# What do you think?



## Bax* (Dec 14, 2008)

On Friday I made it to camp before everyone else so I took a short walk through the forest to look for grouse and found these. The prints were about the size of a tennis ball (slightly larger). 

I'm mixed on what they are given the shape vs size. Definitely not a domestic dog though.


----------



## AF CYN (Mar 19, 2009)

Melted out coyote tracks?


----------



## Loke (Sep 7, 2007)

Sasquatch


----------



## Bucksnort (Nov 15, 2007)

Domestic dog. To wide for coyote

Sent from my SM-N910V using Tapatalk


----------



## Karl (Aug 14, 2016)

Big dog.


----------



## swbuckmaster (Sep 14, 2007)

Coyote

Sent from my SM-G900V using Tapatalk


----------



## Bax* (Dec 14, 2008)

Only reason I am ruling out domestic dog is the location I was in is quite remote and there was no sign of a human in the area since the last snow fall.


----------



## Kevin D (Sep 15, 2007)

Definitely canine. Coyotes generally keep their toenails worn down to nubs so they are not as sharp as the ones pictured, though that wouldn't rule them out. Domestic dog would be my first guess, though if as you say it is in a place where domestic dogs are unlikely, then I would conclude it is indeed a coyote living the easy life.


----------



## wyogoob (Sep 7, 2007)

Kevin D said:


> Definitely canine. Coyotes generally keep their toenails worn down to nubs so they are not as sharp as the ones pictured, though that wouldn't rule them out. Domestic dog would be my first guess, though if as you say it is in a place where domestic dogs are unlikely, then I would conclude it is indeed a coyote living the easy life.


I concur.

.


----------



## WillowCreekMan (Dec 17, 2014)

Chupacabra for sure!


----------



## Viper1zer0 (Sep 16, 2015)

Notice the "×" the track makes , this is the dead give away that it is a dog . More than likely it's a coyote. In the mountains the dogs can be a lot bigger than the dogs you find in fields and flats. 3 inches long is a nice big yote. Any bigger than that and ,given the location you found the track ,I'd say you could have very well passed a wolf track. I found a few this year myself aswell as some scat . Another good way to tell what it is can be the travel path, send the way it walked on said path. Coyotes I'll always mark a wide open trail with scat every so often as to mark their territory. Follow your tracks a few min and usually you can start to unravel the mystery. Hope this helps.


----------

**Dataset records:**
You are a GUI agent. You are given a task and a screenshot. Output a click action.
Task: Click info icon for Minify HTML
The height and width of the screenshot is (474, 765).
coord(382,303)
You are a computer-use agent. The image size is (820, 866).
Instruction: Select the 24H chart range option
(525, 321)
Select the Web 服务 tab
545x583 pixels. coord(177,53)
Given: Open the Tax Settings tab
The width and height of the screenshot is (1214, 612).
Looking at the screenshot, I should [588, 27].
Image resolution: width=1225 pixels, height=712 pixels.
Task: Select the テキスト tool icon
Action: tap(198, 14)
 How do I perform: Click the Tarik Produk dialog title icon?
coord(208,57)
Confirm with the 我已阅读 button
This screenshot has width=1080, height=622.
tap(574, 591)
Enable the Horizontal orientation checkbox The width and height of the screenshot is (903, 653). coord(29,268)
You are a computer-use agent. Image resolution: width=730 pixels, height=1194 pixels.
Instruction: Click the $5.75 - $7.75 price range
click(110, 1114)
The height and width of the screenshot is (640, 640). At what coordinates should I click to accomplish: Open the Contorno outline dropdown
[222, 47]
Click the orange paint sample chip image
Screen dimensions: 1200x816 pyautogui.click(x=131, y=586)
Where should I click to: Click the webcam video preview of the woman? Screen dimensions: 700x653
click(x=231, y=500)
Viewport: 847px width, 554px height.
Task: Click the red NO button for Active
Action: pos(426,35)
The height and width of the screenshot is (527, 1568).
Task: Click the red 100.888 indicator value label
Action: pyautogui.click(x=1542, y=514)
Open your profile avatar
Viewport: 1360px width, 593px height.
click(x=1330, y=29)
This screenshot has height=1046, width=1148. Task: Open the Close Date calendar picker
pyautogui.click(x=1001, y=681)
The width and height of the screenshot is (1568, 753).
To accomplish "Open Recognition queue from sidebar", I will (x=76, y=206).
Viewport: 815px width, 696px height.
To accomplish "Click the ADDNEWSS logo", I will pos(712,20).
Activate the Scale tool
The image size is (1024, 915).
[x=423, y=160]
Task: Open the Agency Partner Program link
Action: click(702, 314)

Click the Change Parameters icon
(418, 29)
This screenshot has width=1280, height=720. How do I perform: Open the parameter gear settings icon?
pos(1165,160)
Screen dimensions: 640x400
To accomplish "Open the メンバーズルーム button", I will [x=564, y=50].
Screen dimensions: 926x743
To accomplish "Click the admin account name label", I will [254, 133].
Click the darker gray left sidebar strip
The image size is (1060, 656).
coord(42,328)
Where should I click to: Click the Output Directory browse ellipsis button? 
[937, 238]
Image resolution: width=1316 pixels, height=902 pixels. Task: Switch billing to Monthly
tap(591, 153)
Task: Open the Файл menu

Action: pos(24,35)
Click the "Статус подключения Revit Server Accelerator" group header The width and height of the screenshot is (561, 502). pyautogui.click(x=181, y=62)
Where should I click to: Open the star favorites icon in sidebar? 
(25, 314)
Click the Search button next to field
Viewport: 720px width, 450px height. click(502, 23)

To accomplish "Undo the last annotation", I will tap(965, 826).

**What you should do:**
Return the entire forum thread about the animal tracks word for word. The lines above were drawn from a different source than the text.

**Solution for this exercise:**
# What do you think?



## Bax* (Dec 14, 2008)

On Friday I made it to camp before everyone else so I took a short walk through the forest to look for grouse and found these. The prints were about the size of a tennis ball (slightly larger). 

I'm mixed on what they are given the shape vs size. Definitely not a domestic dog though.


----------



## AF CYN (Mar 19, 2009)

Melted out coyote tracks?


----------



## Loke (Sep 7, 2007)

Sasquatch


----------



## Bucksnort (Nov 15, 2007)

Domestic dog. To wide for coyote

Sent from my SM-N910V using Tapatalk


----------



## Karl (Aug 14, 2016)

Big dog.


----------



## swbuckmaster (Sep 14, 2007)

Coyote

Sent from my SM-G900V using Tapatalk


----------



## Bax* (Dec 14, 2008)

Only reason I am ruling out domestic dog is the location I was in is quite remote and there was no sign of a human in the area since the last snow fall.


----------



## Kevin D (Sep 15, 2007)

Definitely canine. Coyotes generally keep their toenails worn down to nubs so they are not as sharp as the ones pictured, though that wouldn't rule them out. Domestic dog would be my first guess, though if as you say it is in a place where domestic dogs are unlikely, then I would conclude it is indeed a coyote living the easy life.


----------



## wyogoob (Sep 7, 2007)

Kevin D said:


> Definitely canine. Coyotes generally keep their toenails worn down to nubs so they are not as sharp as the ones pictured, though that wouldn't rule them out. Domestic dog would be my first guess, though if as you say it is in a place where domestic dogs are unlikely, then I would conclude it is indeed a coyote living the easy life.


I concur.

.


----------



## WillowCreekMan (Dec 17, 2014)

Chupacabra for sure!


----------



## Viper1zer0 (Sep 16, 2015)

Notice the "×" the track makes , this is the dead give away that it is a dog . More than likely it's a coyote. In the mountains the dogs can be a lot bigger than the dogs you find in fields and flats. 3 inches long is a nice big yote. Any bigger than that and ,given the location you found the track ,I'd say you could have very well passed a wolf track. I found a few this year myself aswell as some scat . Another good way to tell what it is can be the travel path, send the way it walked on said path. Coyotes I'll always mark a wide open trail with scat every so often as to mark their territory. Follow your tracks a few min and usually you can start to unravel the mystery. Hope this helps.


----------